Either way, it’s been a nauseating ride for crypto investors, and as some of the plays on crypto assets also begin to fold, questions linger about Bitcoin’s suitability as a replacement for risk-off assets such as gold. Though time will tell how the biggest bulls on cryptocurrencies, like Fundstrat’s Tom Lee who’s a big fan of Ether, adjust if the negative momentum persists over the coming weeks, I do think that it’s always wise to be prepared for more downwards action as crypto markets navigate through a storm and perhaps a lengthy crypto winter, just in time for the holiday season.
Personally, I wouldn’t brave the latest plunge in Bitcoin, now that the digital token has shed close to a third of its value in short order. While I would consider giving the largest crypto a second look, should they hit the $60,000-63,000 range, an area of strong support, given the 2024 consolidation channel as well as the two highs in 2021, investors shouldn’t opt to invest any cash they wouldn’t be willing to part with.

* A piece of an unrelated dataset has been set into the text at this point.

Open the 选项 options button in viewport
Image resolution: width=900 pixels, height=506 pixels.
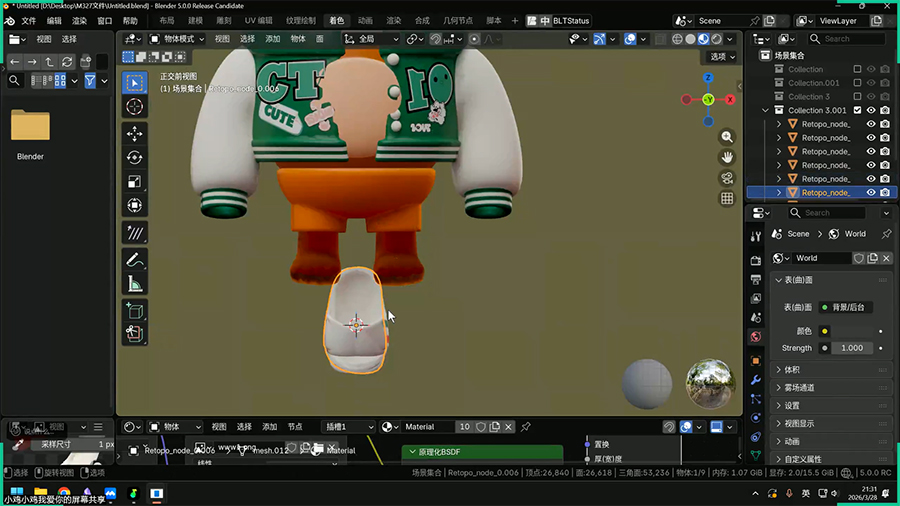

At the end of the day, cryptocurrencies are an incredibly volatile asset, to say the least. But, at the same time, volatility can work in both directions, with some of the biggest swings coming not all too far behind some of the worst implosions. Though there could be more room to the downside over the short- to medium-term, I wouldn’t write off the asset class entirely, especially if the tech trade settles down and the risk appetite risks up, moving into bargain-hunting mode, rather than a rush to the exits.